Senior School Report
Ms Anna Papagiannopoulos
Senior School Report
Ms Anna Papagiannopoulos
On the 22nd of March the senior school held their ‘meet and greet’ you Mentor lunch in the wellbeing centre.
The reveal for the Year 12 students was their staff mentor for 2024. We currently have 40 staff and students participating in the program, which is outstanding.
The staff and students were excited to meet and chat over a delicious lunch of ‘chicken and chips’ bought to us by Westall Charcoal Chicken. The students were presented with a small token bag of goodies to kickstart their mentoring journey.
The conversations were lively, the room was filled with laughter, the energy infectious!
Ms Anna Papagiannopoulos
Director of Learning, Senior School
Zoi Siliopoulou and M Ifandis were invited to attend the International Women’s Day lunch at the Chadstone Hotel. The event is organised annually by Monash University – Department of Business.
It was an honour to sit amongst three hundred academics and trailblazers of future change. Amongst some of the incredible women at the event were Mindy Woods, Master Chef presenter on indigenous foods, and Rochelle Courteney, advocate for women of all ages, and founder and Manager of ‘Share the Dignity’ foundation. She is proud of the title ‘Ms Pad’.

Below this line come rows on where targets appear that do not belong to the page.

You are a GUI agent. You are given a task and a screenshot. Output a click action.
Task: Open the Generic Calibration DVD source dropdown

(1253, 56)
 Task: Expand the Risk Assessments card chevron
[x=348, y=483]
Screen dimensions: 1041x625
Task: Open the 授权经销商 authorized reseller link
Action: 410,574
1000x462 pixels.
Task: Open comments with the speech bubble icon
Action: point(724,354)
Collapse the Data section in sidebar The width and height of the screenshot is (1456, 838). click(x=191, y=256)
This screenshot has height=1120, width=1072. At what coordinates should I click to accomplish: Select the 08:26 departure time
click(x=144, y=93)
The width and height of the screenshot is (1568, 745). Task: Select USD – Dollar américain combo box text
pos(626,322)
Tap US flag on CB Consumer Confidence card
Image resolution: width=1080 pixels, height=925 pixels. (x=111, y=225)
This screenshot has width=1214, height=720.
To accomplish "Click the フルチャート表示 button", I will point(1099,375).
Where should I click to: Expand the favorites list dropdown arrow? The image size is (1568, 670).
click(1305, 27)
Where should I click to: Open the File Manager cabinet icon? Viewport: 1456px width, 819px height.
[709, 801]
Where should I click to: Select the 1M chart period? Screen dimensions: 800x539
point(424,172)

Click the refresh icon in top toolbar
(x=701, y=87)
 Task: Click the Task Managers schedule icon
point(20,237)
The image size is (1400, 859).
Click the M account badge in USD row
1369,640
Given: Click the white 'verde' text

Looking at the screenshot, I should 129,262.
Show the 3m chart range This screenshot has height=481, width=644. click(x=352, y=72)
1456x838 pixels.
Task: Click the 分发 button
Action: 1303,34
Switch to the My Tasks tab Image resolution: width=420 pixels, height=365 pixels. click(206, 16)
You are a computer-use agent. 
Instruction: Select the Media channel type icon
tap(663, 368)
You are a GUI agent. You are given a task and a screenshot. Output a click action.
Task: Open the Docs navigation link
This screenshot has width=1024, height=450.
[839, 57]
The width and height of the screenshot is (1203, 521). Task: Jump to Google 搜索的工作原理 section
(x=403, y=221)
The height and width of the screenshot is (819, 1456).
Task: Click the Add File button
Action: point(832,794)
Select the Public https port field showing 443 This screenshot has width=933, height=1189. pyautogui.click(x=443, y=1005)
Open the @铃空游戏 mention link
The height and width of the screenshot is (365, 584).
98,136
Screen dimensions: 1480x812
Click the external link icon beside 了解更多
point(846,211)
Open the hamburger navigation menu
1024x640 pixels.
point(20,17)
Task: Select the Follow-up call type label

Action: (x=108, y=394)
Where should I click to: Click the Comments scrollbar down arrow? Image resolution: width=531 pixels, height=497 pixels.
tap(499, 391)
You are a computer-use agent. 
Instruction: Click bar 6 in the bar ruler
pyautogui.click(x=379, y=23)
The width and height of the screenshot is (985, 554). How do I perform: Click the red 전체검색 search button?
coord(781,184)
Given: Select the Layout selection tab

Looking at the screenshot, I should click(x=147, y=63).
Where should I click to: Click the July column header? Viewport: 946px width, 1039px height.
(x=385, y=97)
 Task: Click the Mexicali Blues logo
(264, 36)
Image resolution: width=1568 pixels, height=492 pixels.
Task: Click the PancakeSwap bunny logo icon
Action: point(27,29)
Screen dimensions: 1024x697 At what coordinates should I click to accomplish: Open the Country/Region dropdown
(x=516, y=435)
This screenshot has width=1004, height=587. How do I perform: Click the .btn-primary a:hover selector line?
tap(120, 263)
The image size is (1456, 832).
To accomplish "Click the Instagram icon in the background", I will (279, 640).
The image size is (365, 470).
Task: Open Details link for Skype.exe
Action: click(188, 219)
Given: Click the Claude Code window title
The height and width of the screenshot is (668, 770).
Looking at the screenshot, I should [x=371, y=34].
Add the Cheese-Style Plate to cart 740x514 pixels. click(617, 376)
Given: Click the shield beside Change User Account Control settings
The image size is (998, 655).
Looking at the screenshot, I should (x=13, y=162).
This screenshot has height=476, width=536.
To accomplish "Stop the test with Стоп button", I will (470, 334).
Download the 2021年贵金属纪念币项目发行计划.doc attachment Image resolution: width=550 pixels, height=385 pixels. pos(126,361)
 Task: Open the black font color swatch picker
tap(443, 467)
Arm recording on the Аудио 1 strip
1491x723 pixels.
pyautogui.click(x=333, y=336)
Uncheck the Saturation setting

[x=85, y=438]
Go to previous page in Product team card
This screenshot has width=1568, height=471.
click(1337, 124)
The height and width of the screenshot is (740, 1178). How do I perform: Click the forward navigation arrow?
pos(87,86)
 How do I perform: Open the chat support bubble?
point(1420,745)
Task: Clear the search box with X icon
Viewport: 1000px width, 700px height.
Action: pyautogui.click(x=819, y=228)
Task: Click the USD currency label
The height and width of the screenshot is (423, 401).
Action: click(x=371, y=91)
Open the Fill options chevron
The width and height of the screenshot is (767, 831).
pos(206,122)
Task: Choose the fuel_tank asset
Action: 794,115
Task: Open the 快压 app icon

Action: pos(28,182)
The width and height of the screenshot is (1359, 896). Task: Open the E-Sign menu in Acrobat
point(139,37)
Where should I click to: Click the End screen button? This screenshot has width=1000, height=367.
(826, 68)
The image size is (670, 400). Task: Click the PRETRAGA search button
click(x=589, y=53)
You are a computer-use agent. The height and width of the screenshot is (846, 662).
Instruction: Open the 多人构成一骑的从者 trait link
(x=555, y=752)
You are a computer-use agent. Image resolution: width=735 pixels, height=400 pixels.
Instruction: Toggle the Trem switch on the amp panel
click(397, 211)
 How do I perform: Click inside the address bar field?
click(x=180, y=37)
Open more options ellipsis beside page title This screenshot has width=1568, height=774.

It is the work of Rochelle Courteney that our schools are now equipped with sanitary items for our young women.
Zoi and I were honoured to meet these two incredible women, and also had the opportunity to try some delicious indigenous plants, believe it or not are growing not far from our door-steps. Finger lime being one of the most popular of all, one that holds the most concentrated vitamin C of all plants that grow on our planet!
Helen Ifandis
Year 12 Coordinator
Ms Helen Ifandis
Year 12 Coordinator
ON Wednesday the 13th of March all the Year 12 EAL students headed to ACMI to watch a screening of the 1950’s film ‘Sunset Boulevard’. We have been studying this film as part of the Unit 3 ‘Reading and Responding to Texts’ outcome.
ACMI stands for the ‘Australian Centre for the Moving Image’, so film is their business! They have a huge screen, and it was great watching the film on such a big screen, instead of the much smaller projectors at school. It was much easier to notice important details in the film, like the interior of the decrepit and spooky house where the faded movie star, Norma Desmond, lives.
Afterwards, a presenter talked to us about how Billy Wilder made his film - one of the best films of the Golden Era of Hollywood, and one of the best examples of film noir.